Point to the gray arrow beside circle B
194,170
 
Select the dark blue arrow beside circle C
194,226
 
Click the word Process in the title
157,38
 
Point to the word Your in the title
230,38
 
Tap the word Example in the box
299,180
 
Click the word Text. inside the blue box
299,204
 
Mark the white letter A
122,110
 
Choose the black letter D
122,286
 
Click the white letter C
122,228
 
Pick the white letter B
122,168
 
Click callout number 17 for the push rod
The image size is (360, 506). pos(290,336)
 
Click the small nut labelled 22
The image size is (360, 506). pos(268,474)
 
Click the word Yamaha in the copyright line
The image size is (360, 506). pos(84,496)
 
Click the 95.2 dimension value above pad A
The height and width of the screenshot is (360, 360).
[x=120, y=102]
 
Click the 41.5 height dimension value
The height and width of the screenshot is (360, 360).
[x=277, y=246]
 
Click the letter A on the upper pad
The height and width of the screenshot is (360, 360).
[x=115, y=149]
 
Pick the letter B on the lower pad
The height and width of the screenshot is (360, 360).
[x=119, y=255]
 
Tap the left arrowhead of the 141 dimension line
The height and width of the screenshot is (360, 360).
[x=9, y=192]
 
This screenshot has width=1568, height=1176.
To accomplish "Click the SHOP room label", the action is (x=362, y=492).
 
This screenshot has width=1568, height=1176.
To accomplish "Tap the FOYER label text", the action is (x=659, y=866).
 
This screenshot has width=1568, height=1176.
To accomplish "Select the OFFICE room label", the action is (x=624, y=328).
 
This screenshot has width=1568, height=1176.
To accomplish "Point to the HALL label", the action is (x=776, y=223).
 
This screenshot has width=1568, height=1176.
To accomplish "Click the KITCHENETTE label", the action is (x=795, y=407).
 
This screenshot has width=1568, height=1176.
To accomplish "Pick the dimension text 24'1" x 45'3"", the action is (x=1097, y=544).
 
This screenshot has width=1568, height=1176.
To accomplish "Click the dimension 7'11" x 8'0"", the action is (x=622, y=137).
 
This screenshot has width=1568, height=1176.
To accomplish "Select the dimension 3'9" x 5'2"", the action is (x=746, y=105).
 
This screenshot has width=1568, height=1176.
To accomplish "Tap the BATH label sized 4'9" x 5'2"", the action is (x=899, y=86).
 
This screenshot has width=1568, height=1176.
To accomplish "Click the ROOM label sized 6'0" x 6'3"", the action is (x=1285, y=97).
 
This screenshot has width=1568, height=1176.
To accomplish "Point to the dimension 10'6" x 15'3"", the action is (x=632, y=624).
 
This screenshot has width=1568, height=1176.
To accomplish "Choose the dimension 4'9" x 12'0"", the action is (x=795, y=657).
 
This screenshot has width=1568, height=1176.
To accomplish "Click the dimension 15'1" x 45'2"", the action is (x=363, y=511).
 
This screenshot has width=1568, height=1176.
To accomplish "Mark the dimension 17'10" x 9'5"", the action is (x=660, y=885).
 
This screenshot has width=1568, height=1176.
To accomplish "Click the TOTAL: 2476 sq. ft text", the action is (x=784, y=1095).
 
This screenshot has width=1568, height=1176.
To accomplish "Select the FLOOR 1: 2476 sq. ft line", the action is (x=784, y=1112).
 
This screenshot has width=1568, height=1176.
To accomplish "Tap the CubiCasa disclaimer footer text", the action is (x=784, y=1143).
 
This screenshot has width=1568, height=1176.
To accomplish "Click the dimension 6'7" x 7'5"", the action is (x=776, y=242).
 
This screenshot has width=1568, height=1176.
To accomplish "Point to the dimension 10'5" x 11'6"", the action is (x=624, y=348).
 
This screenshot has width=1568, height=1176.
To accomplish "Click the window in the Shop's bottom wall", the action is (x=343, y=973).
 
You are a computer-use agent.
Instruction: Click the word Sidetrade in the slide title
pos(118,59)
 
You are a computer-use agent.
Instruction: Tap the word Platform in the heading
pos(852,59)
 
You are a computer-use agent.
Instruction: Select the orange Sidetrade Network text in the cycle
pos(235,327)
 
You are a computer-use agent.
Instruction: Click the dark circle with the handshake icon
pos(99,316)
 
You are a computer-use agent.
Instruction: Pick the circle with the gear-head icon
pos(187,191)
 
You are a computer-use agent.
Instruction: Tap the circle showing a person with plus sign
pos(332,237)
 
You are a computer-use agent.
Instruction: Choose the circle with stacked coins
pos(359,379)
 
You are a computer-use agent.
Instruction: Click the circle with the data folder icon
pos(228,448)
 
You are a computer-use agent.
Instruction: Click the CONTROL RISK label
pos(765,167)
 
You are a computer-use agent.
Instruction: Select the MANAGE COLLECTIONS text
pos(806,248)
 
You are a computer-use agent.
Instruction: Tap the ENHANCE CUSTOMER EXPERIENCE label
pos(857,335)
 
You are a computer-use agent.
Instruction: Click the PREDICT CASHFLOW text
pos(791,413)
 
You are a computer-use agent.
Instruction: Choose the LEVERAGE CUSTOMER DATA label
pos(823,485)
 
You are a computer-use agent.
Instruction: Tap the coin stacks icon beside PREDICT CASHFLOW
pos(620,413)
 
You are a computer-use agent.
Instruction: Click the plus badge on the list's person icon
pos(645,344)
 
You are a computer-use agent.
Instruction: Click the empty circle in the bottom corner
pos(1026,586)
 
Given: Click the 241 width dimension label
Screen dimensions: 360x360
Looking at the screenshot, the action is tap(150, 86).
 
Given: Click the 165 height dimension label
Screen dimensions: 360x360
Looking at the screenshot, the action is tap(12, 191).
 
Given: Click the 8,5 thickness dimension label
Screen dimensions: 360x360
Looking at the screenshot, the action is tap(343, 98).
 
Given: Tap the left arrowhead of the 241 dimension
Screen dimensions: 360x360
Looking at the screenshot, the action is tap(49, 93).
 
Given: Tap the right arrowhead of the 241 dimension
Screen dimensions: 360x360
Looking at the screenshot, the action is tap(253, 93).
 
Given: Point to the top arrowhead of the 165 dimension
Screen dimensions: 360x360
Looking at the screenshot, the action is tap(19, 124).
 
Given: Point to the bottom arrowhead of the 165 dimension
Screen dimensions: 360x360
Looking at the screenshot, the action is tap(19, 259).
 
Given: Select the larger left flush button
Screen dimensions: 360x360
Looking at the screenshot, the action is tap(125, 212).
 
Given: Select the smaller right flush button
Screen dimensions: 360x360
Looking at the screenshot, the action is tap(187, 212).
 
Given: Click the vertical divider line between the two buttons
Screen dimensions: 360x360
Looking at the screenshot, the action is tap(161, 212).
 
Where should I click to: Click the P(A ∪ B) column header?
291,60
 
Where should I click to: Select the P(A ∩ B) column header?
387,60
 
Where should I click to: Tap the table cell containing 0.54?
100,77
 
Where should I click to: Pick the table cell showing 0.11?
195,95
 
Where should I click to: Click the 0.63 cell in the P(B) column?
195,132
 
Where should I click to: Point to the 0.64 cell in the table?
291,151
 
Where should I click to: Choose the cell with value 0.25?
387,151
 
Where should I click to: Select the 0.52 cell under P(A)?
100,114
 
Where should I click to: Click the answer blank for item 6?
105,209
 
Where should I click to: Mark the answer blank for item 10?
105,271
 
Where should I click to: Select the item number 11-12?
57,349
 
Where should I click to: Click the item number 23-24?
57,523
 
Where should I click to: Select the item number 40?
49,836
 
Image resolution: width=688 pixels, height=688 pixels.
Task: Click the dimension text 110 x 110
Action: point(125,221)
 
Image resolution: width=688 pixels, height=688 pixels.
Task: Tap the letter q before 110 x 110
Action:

What is asked: Copy out the rows from the line containing "Click the letter A on the upper pad" through the line containing "[x=9, y=192]", exactly as they appear.

Written solution:
Click the letter A on the upper pad
The height and width of the screenshot is (360, 360).
[x=115, y=149]
 
Pick the letter B on the lower pad
The height and width of the screenshot is (360, 360).
[x=119, y=255]
 
Tap the left arrowhead of the 141 dimension line
The height and width of the screenshot is (360, 360).
[x=9, y=192]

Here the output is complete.